Él la observó trabajar, las manos competentes y delicadas, los hombros asombrosamente fuertes. La suave curva del cuello.

—¿Cómo puedes saber lo que significaron para ella?

—No lograría explicártelo de ningún modo que pudieras entender o aceptar —respondió sin alzar la vista.

—Inténtalo.

—Al parecer todas tenemos una especie de vínculo con ella… en especial Lilah —no levantó los ojos cuando lo oyó cavar el siguiente agujero—. Nunca hemos visto las esmeraldas, ni siquiera en fotografía. Después de que Bianca muriera, Fergus, mi bisabuelo, destruyó todas las fotos de ella. Pero Lilah… una noche hizo un dibujo de las piedras. Fue después de que celebráramos una sesión espiritista —levantó la cabeza y captó su expresión de divertida incredulidad—. Sé cómo suena —manifestó con voz rígida y a la defensiva—. Pero mi tía cree en ese tipo de cosas.
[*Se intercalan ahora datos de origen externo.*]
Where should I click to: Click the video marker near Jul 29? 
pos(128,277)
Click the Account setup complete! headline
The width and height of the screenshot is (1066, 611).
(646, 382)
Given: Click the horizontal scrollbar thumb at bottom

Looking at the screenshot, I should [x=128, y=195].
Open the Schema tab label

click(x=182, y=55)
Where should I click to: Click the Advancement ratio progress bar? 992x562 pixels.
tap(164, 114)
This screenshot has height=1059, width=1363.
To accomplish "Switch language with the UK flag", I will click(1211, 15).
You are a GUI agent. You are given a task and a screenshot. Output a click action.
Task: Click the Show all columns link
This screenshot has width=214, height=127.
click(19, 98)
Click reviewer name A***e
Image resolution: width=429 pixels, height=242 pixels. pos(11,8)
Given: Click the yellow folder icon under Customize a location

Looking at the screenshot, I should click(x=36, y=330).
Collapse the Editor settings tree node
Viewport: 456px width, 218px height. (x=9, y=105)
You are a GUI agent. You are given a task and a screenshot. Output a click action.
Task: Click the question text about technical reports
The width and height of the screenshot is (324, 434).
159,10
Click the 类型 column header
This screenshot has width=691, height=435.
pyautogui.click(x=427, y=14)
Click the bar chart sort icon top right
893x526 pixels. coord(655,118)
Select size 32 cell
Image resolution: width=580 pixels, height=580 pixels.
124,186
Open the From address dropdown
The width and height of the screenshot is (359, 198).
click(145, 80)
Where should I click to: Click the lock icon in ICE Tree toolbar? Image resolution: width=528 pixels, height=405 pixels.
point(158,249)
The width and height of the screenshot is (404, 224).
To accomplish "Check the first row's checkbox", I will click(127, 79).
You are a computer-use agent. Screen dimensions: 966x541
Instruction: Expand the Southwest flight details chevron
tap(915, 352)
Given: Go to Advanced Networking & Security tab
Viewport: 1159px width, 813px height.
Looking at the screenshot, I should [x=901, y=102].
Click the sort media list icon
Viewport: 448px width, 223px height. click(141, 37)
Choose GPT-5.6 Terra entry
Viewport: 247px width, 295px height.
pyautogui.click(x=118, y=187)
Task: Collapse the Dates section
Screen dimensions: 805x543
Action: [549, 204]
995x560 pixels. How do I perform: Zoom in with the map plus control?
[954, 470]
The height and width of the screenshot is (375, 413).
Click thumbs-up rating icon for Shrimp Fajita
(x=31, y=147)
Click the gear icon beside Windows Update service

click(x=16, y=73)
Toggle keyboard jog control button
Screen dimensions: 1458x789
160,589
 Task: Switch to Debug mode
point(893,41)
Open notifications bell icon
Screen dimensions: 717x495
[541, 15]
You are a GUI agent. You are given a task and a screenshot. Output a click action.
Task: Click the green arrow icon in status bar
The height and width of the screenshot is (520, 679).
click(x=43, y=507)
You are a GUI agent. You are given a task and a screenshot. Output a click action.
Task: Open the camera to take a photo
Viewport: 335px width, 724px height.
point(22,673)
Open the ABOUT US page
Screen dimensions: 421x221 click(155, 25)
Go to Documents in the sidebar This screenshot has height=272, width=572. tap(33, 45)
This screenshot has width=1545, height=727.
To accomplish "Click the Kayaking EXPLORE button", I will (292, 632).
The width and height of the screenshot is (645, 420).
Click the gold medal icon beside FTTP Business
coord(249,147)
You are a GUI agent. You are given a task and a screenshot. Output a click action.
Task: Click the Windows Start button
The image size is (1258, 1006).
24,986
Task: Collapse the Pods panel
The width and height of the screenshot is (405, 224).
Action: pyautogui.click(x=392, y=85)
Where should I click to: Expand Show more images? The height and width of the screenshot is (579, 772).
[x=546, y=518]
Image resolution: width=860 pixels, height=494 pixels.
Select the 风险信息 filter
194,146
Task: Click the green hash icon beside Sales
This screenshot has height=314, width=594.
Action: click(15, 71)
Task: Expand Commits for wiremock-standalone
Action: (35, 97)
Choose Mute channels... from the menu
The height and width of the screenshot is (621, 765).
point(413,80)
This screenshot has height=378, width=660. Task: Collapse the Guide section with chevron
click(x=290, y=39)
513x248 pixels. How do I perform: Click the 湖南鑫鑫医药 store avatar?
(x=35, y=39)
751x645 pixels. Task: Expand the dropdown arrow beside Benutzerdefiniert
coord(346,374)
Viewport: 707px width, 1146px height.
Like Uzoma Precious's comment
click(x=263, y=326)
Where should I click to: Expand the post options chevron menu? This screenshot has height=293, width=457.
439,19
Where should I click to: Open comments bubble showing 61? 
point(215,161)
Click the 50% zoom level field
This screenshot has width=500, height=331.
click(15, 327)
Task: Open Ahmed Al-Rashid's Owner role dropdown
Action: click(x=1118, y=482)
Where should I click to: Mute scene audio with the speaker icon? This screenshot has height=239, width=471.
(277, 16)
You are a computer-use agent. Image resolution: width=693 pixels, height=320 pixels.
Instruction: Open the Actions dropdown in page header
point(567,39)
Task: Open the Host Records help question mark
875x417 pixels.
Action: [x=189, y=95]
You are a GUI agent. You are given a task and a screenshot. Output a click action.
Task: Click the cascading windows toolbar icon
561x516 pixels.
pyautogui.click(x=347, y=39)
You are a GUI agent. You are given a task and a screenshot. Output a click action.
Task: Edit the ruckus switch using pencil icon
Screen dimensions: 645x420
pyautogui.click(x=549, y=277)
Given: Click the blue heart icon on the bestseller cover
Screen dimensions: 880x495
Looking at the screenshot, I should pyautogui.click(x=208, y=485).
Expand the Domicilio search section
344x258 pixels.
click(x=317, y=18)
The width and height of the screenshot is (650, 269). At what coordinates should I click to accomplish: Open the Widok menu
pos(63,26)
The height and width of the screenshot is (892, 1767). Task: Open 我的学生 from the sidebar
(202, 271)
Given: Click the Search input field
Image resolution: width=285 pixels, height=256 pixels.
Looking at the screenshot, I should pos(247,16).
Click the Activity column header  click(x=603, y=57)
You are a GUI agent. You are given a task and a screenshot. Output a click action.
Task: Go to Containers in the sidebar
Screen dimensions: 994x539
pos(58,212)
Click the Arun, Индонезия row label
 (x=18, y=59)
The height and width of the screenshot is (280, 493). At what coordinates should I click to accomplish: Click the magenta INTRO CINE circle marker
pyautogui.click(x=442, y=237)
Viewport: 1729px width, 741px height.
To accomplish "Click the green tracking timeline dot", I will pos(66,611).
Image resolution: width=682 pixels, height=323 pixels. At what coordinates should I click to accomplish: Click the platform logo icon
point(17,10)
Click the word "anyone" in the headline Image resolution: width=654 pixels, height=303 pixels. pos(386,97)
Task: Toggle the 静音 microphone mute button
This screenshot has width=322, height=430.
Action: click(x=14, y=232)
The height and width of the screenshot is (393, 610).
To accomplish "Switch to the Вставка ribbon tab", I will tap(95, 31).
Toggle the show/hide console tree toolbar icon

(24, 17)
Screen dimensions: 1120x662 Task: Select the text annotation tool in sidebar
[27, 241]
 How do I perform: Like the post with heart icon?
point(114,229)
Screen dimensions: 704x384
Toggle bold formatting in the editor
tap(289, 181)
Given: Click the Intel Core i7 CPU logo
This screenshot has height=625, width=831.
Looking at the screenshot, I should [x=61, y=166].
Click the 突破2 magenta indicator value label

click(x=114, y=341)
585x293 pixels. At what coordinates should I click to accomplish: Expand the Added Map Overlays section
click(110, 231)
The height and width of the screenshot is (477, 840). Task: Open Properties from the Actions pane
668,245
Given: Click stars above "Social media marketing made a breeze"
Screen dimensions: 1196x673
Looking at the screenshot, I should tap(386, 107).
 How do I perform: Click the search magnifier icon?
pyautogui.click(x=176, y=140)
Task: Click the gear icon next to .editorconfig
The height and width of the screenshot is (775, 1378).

Y después de aquella noche, creo que con razón. Mi hermana menor, C. C., tuvo una… experiencia durante la sesión. Vio las esmeraldas. Fue en ese momento cuando Lilah trazó el boceto. Semanas más tarde, el novio de Lilah encontró una foto de las esmeraldas en un libro en la biblioteca. Eran exactamente como Lilah las había dibujado, iguales que como las había visto C. C.

Mientras colocaba en su sitio el siguiente árbol, él no dijo nada.

—No me interesa mucho el misticismo. Quizá una de tus hermanas haya visto la foto con anterioridad y lo olvidó.

—Si alguna de nosotras hubiera visto una foto, no lo habríamos olvidado. No obstante, la cuestión es que todas nosotras consideramos que es importante encontrar las esmeraldas.

—Puede que las vendieran hace ochenta años.

—No. No encontramos ningún registro de ello. Fergus era un maniático en el orden de sus finanzas —inconscientemente arqueó la espalda y giró los hombros para aliviar el dolor—. Créeme, hemos repasado cada fragmento de papel que hemos encontrado.

Holt lo dejó pasar y rumió la cuestión mientras plantaban el último de los árboles.

—¿Conoces eso de encontrar una aguja en un pajar? —preguntó mientras la ayudaba a extender abono—. Por lo general, la gente no encuentra la aguja.

—La encontrarían si siguieran buscando —curiosa, se apoyó en los talones y lo estudió—. ¿No crees en la esperanza?

Estaba lo bastante cerca como para tocarla, para quitarle la tierra de la mejilla o acariciarle la coleta. No hizo nada de eso.

—No, solo creo en lo que es.

—Entonces lo siento por ti —se incorporaron juntos y sus cuerpos casi se rozaron. Suzanna sintió algo por la piel, algo que corrió por su sangre, y automáticamente retrocedió—. Si no crees en lo que podría ser, no tiene ningún sentido plantar árboles, tener hijos o incluso ver cómo se pone el sol.

Él también lo había sentido. Y lo lamentó y temió tanto como ella.

—Si no mantienes un ojo sobre lo que es real, lo que está ahora, terminas pasando toda la vida en un sueño. Yo no creo en el collar, Suzanna, ni en fantasmas, tampoco en el amor eterno. Pero si alguna vez tengo la certeza de que mi abuelo estuvo relacionado con Bianca Calhoun, haré lo que pueda para ayudarte.

—No crees en la esperanza o el amor, y al parecer nada más —emitió una risa seca—. ¿Por qué aceptarías ayudarnos?

—Porque si él la amó, habría querido que lo hiciera —se inclinó para recoger la pala y entregársela—. Tengo cosas que hacer.